***** Task material *****

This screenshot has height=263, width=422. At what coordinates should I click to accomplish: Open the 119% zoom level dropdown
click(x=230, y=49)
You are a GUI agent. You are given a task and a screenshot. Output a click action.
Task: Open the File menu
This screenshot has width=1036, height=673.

*****
***** Task material *****

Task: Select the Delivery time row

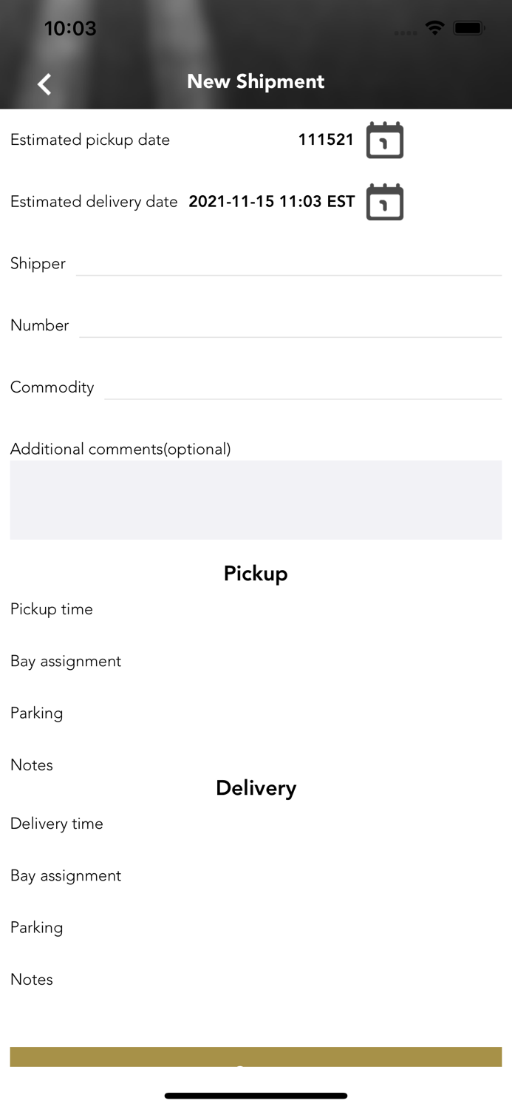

*****

» Goal of the exercise:
All lines in the listing above from the line containing "This screenshot has height=263, width=422." to the line containing "This screenshot has width=1036, height=673.", inclusive, should be retyped exactly; no other lines should appear.

» Final answer:
This screenshot has height=263, width=422. At what coordinates should I click to accomplish: Open the 119% zoom level dropdown
click(x=230, y=49)
You are a GUI agent. You are given a task and a screenshot. Output a click action.
Task: Open the File menu
This screenshot has width=1036, height=673.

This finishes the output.